发布时间:2026-06-20 点击:10次
2026年8月,卡萨布兰卡的哈桑二世体育场,一场属于北非的黄昏正在燃烧。
对于C组而言,这场比赛的分量远不止三分,突尼斯与喀麦隆,两支非洲劲旅在世界杯舞台上的对碰,本就带着某种宿命的味道——一个代表地中海的坚韧,一个承载非洲雄狮的骄傲,而此刻,所有人都在等待一个名字:塔雷米。
没有人能否认,这场比赛的前七十分钟,是属于喀麦隆的,他们以惯有的冲击力反复撕扯突尼斯防线,中场的奥纳纳像一头不知疲倦的野兽,一次次将球送入禁区,喀麦隆的球迷已经在看台上提前唱起了胜利的歌曲,他们相信,那个非洲杯上令他们心碎的时刻,不过是历史的偶然。
但足球从不相信历史的“必然”。
第七十三分钟,塔雷米在角球区的边缘接到了球,那一刻,他背对球门,面对的是喀麦隆队长、效力于那不勒斯的后防核心安古伊萨的贴身逼防,整个体育场都在屏息。
他没有回传,没有横敲,没有选择最安全的处理方式,他向后靠住安古伊萨,用左脚内侧轻轻一拨——球从喀麦隆防守队员的缝隙间穿过,像一条早已计划好路线的蛇,然后转身,右脚外脚背凌空弹射,球在空中留下一道近乎不可能的下坠弧线,越过喀麦隆门将昂多阿的指尖,擦着横梁下沿砸入网窝。
1比0。
那个瞬间,突尼斯替补席几乎同时弹起,教练加雷斯的战术板上,所有关于“如何限制喀麦隆反扑”的预案瞬间变成了疯狂的拥抱,而喀麦隆那边,队长安古伊萨跪在草皮上,一拳砸向地面,他知道,那个来自波斯湾的幽灵,又一次在关键时刻现身了。

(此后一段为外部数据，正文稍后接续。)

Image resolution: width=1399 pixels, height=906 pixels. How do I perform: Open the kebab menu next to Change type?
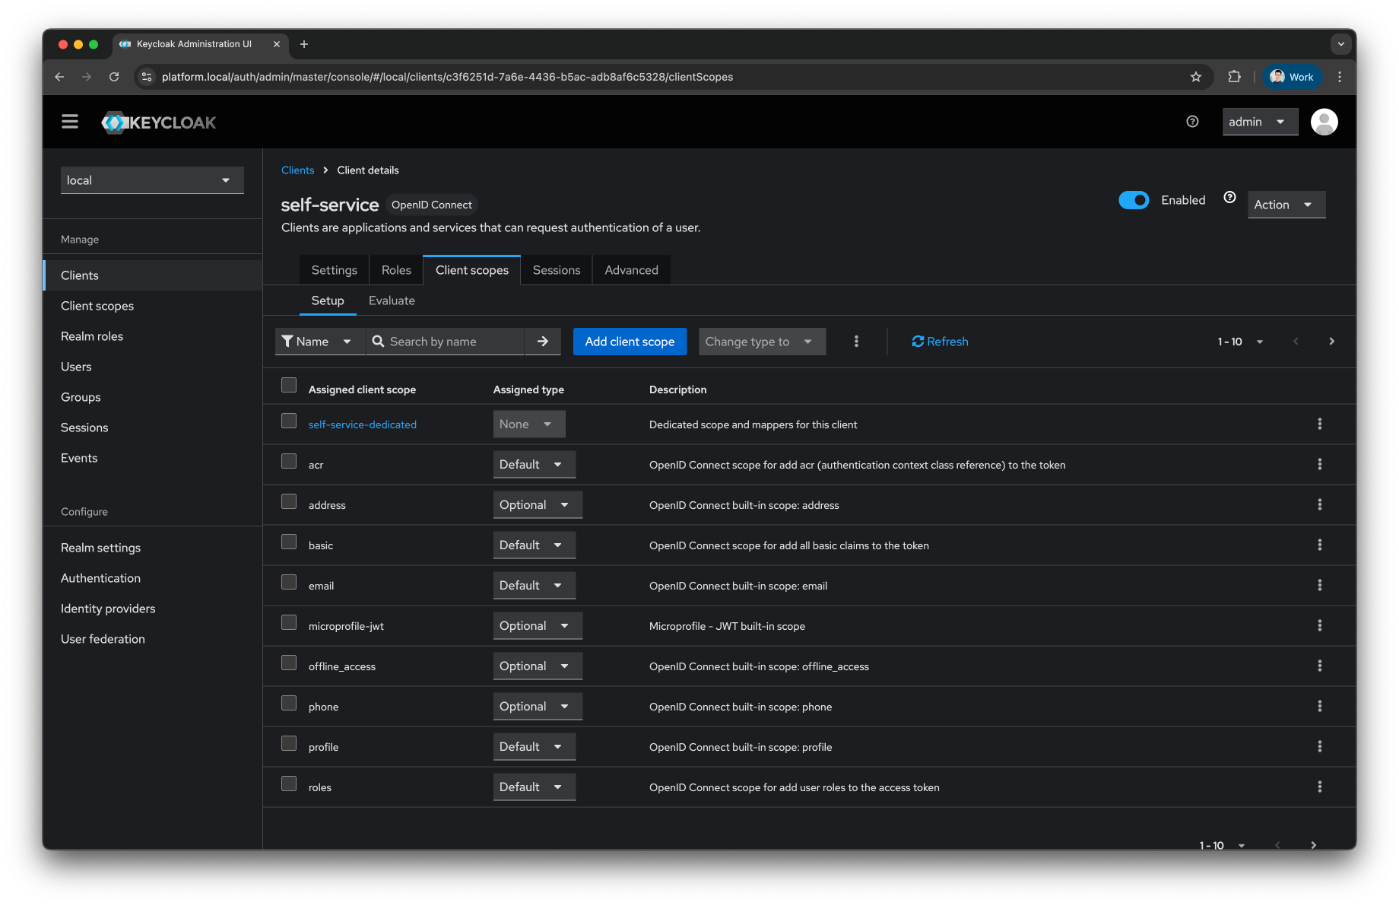pos(856,341)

塔雷米在进球后没有像往常一样奔跑庆祝,他站在角旗杆旁,双臂张开,仰头望向看台上那片红白相间的海洋,他明白,这场胜利对突尼斯意味着什么——在首轮意外战平秘鲁之后,喀麦隆已经逼得他们没有退路,如果输掉这场“北非德比”,出线就将变成一种奢望。
随后的二十分钟,喀麦隆像一头被激怒的雄狮,倾巢而出,连续五次角球、三次射门击中横梁、一次门线悬案——VAR确认球身整体没有越过门线,突尼斯门将本·赛义德在最后时刻做出了三次世界级扑救,包括将姆博莫近在咫尺的抽射单手托出横梁。

终场哨响的那一刻,塔雷米瘫倒在草皮上,双手捂住脸,队友们冲上来压在他身上,看台上四万多名突尼斯球迷的嘶吼盖过了喀麦隆人的哭泣。

这场比赛结束后,C组的形势骤然变得微妙,突尼斯三战两胜一平积7分,与同组的葡萄牙一同提前锁定晋级名额,而喀麦隆,这支赛前被媒体誉为“最有可能从小组突围的非洲球队”,仅积3分,因净胜球劣势排名小组第三,遗憾出局。
赛后,塔雷米在混合采访区只说了一句话:“我来到这里,就是为了让突尼斯人记住我。”
他没说错,突尼斯人不会忘记2026年的卡萨布兰卡,不会忘记那个黄昏,不会忘记那个伊朗裔前锋,用一脚石破天惊的弧线,将他们从绝望的谷底拉起,推向十六强。
那是属于塔雷米的夜晚,也是属于突尼斯足球记忆里,永远无法被复制的一页。